▸ STATED GOAL: List every U.S. state that the EV charging passage below mentions by name.

▸ SOURCE EXTRACT:
[Start]

California is still looking at ways to improve modeling for EV charger placement. The California Energy Commission has received suggestions from varied stakeholders, including the Lawrence Berkeley National Laboratory and University of California, Los Angeles, on how to improve EVI-Pro, the commission said in an email Tuesday.
Governments along the U.S. West Coast were part of the initial wave of states that worked to equip highways with fast-charging stations. California, Oregon and Washington have already outfitted Interstate 5, Highway 99 and other roads with direct-current fast-charging stations every 25-50 miles as part of the West Coast Electric Highway network.
Elsewhere in the West, eight states, from Montana to New Mexico, signed a memorandum of understanding in October 2017 to establish the Regional Electric Vehicle Plan for the West and collaborate on an Intermountain West Electric Vehicle Corridor to electrify multiple interstates across the region.
Colorado, a participant in the REV-West Plan, used academic and market studies to inform its approach to EV charging deployment, said Christian Williss, director of transportation fuels and technology at the Colorado Energy Office, in a phone interview Monday. In April, the state government agency issued a Request for Applications for grants to build EV fast-charging stations in the state’s top transportation corridors.
But for Colorado, even more important than the studies, Williss said, “was engaging the right stakeholders.” The state held more than 40 meetings over about four months with utilities and manufacturers of the charging stations, local governments and car manufacturers to ensure, for instance, that the state had up-to-date technical information. Colorado also spoke with states that were earlier deployers of EV charging infrastructure “to make sure that we were taking advantage of the lessons learned,” he said.
Williss warned that studies may only get states so far in a market evolving as rapidly as the EV sector. Colorado started due diligence work in September and October last year with a report in hand that had recommendations and cost data on charging station design for the City and County of Denver.
“By the time we got to December-January timeframe, we were already seeing emerging technology that had gone beyond that,” he said.
Jessica Reichers, technology and policy manager at the Oregon Department of Energy, said in a phone interview Monday that identifying where EV charging stations are needed is simpler than actually siting the chargers. Siting is complicated by elements like the need for a formal agreement between property owners and those who own the charging infrastructure; the need for determining which businesses or landowners would accept a charger on their property; and the need for certain electric infrastructure to be present for the charger to operate, Reichers said.

[End]

▸ LISTED ENTRIES:

[Start]

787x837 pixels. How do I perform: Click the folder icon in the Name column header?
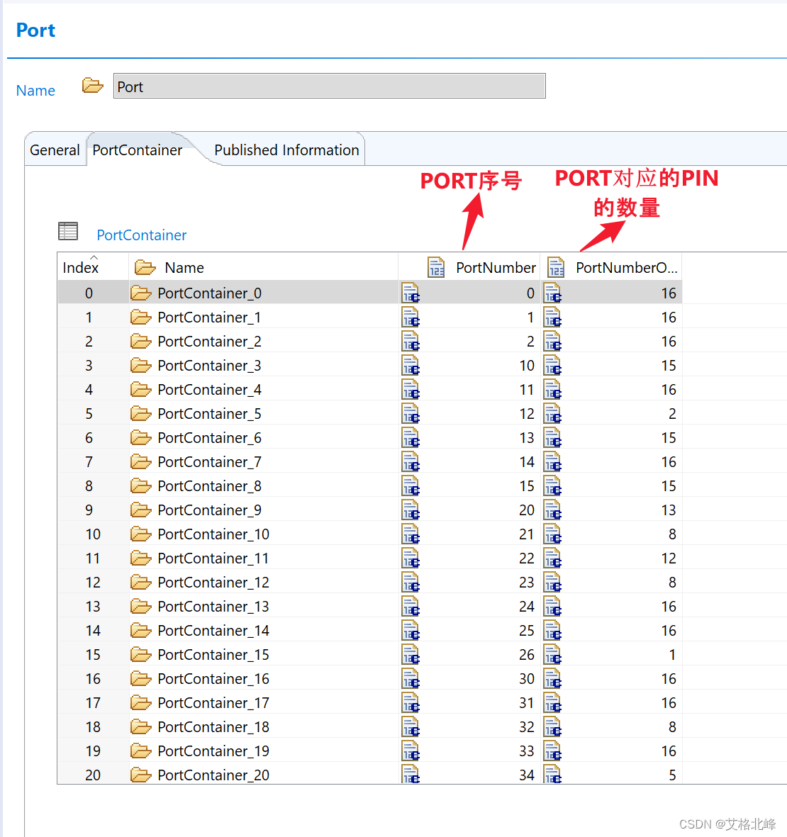(145, 267)
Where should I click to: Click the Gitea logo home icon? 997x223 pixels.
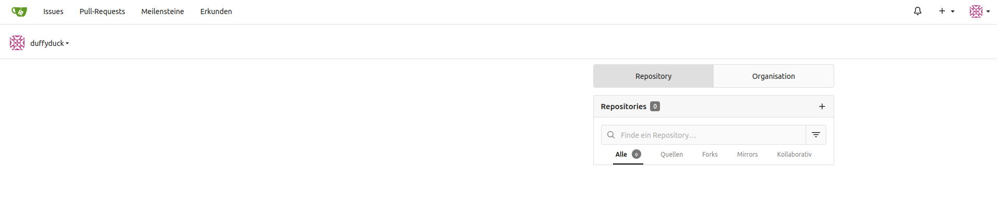[19, 11]
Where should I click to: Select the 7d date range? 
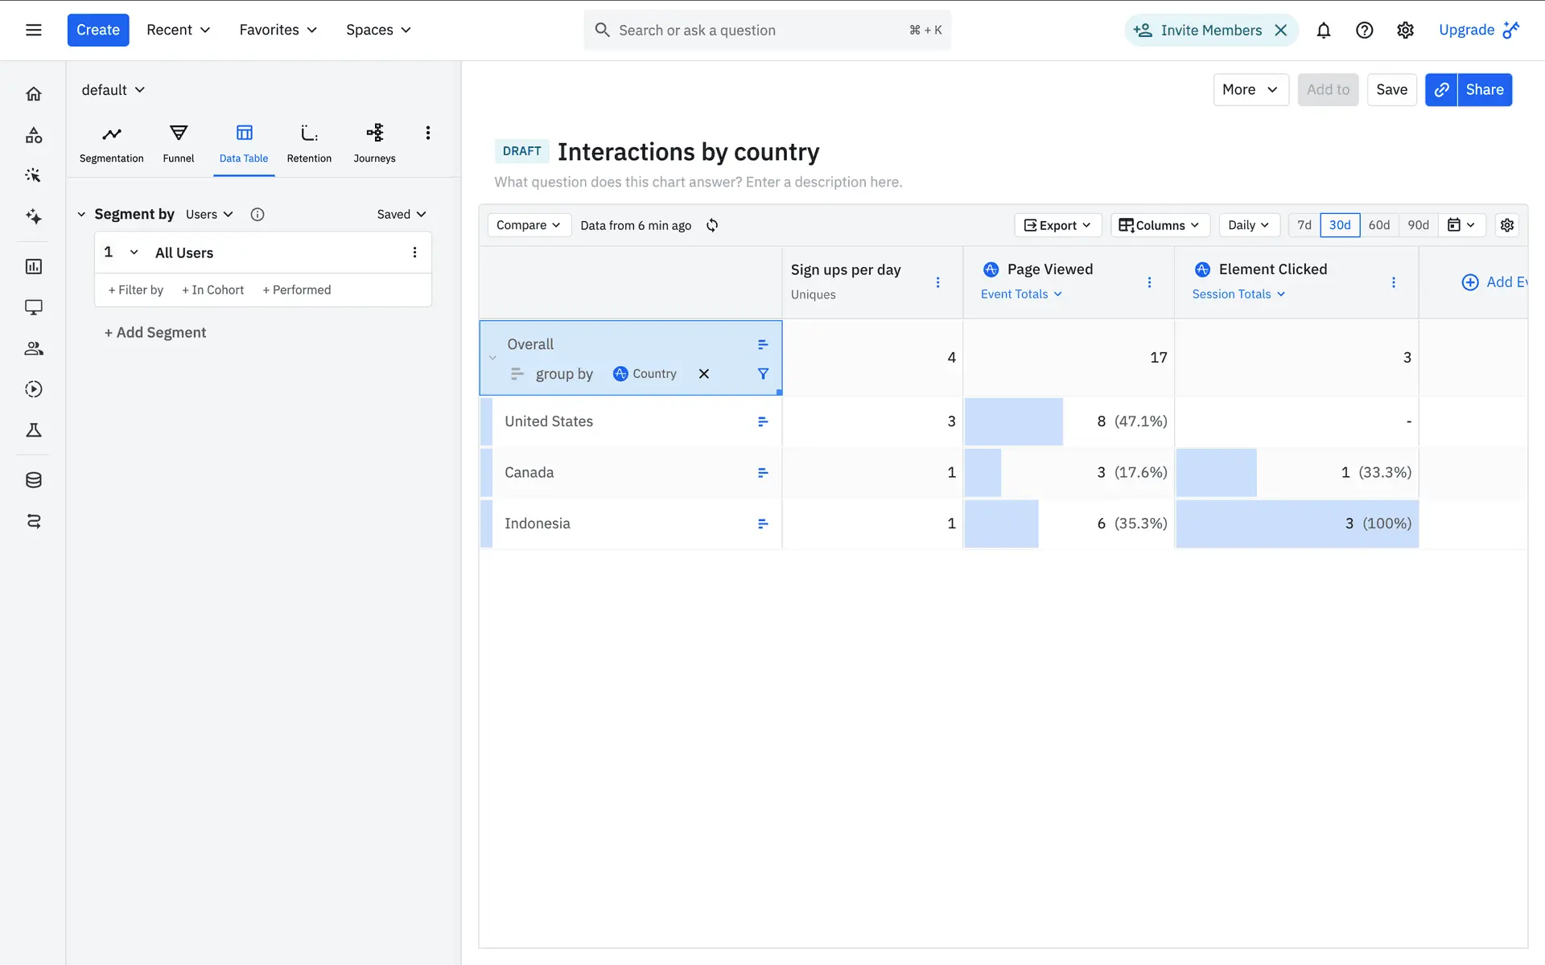pos(1304,225)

[End]

▸ IN RESPONSE: California, Oregon, Washington, Montana, New Mexico, Colorado